▶ [To be done]: Display each line of the records below that contains the word "Edit".

▶ [Data for the task]:

--- START ---

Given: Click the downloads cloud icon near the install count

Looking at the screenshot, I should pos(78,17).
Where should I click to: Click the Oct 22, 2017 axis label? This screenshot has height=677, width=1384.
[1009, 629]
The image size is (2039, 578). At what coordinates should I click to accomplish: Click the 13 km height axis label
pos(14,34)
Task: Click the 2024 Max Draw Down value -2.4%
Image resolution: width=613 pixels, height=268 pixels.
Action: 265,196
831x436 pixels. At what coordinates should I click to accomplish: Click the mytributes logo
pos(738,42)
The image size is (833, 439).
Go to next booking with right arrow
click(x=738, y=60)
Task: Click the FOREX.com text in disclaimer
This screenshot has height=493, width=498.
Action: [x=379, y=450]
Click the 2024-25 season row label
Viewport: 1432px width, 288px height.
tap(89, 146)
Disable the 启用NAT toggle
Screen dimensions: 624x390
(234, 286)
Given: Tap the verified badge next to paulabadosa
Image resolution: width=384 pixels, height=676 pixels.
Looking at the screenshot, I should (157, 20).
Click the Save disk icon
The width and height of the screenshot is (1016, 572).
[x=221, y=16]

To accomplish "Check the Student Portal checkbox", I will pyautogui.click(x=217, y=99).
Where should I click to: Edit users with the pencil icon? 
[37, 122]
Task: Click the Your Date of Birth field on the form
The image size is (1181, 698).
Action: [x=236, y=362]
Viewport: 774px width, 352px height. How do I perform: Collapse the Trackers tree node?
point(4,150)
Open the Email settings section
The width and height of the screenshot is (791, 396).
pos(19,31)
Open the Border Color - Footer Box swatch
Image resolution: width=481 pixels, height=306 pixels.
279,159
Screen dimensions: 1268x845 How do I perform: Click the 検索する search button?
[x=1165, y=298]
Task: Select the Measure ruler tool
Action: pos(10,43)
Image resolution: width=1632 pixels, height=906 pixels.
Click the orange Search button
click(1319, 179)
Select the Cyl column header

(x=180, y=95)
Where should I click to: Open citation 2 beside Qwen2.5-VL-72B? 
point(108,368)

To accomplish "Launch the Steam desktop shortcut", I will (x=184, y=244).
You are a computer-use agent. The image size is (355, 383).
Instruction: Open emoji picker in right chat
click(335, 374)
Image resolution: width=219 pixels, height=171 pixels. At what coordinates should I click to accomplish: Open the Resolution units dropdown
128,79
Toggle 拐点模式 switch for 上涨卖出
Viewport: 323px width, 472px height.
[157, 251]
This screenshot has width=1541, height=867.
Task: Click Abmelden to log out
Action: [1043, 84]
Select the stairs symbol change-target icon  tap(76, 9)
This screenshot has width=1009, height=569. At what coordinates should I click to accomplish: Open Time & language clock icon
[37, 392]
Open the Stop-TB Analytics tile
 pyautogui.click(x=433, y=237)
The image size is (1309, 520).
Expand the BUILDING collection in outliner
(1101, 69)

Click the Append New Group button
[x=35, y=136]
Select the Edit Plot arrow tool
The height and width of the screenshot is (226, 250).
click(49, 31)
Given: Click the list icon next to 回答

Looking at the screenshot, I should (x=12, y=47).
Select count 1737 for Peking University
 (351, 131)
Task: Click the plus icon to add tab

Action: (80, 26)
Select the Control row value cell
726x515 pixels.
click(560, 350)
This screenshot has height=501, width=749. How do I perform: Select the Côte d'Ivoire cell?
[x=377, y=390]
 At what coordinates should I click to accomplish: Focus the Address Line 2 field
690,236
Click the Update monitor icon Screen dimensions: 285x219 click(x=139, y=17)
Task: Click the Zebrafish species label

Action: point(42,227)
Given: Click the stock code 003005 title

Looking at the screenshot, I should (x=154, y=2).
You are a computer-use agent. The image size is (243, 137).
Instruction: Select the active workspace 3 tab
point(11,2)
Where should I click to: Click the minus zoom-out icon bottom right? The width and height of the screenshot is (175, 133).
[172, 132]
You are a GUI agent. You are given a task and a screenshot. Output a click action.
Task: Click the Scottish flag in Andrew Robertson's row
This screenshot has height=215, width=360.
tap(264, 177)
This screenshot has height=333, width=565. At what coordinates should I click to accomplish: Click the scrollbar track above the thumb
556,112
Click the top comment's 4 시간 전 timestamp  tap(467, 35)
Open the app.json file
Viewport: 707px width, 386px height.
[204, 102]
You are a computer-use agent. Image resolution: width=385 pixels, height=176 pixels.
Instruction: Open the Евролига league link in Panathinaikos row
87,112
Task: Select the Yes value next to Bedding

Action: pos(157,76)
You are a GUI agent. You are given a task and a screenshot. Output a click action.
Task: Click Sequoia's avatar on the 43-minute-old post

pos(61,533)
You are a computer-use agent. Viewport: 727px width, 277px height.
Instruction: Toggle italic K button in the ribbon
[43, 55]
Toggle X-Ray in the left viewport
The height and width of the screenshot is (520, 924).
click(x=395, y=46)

--- END ---

▶ [Solution to this task]:
Where should I click to: Edit users with the pencil icon? 
Select the Edit Plot arrow tool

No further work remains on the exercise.